### Goal of the exercise
Write out the data verbatim, beginning at the line containing "Expand the 体重 graph metric dropdown" and ending at the line containing "The width and", with both of those lines included.

### Material for this task
*****

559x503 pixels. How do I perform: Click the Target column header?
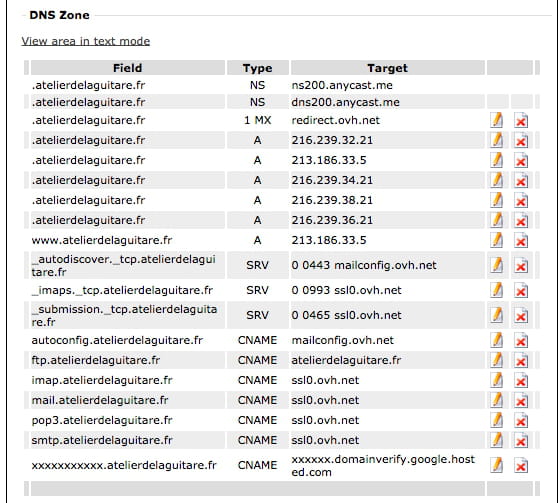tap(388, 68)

*****

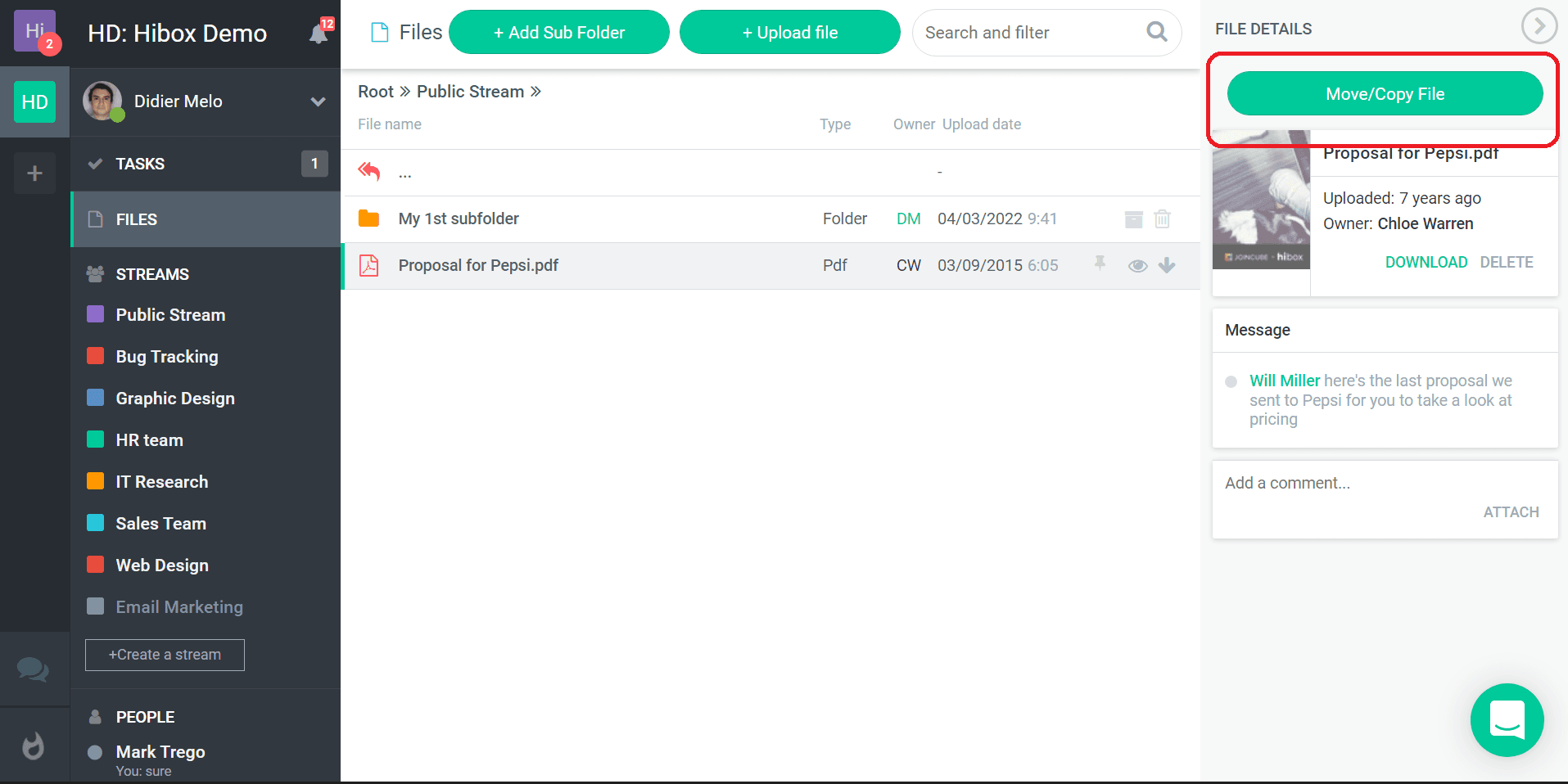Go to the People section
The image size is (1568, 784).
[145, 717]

*****

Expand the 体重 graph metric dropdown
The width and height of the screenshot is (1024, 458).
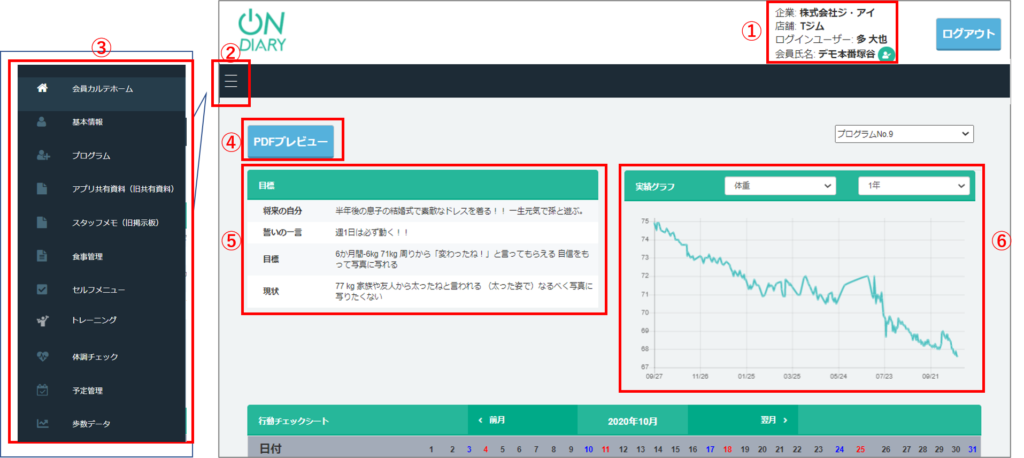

*****

### Completed task
Expand the 体重 graph metric dropdown
The width and height of the screenshot is (1024, 458).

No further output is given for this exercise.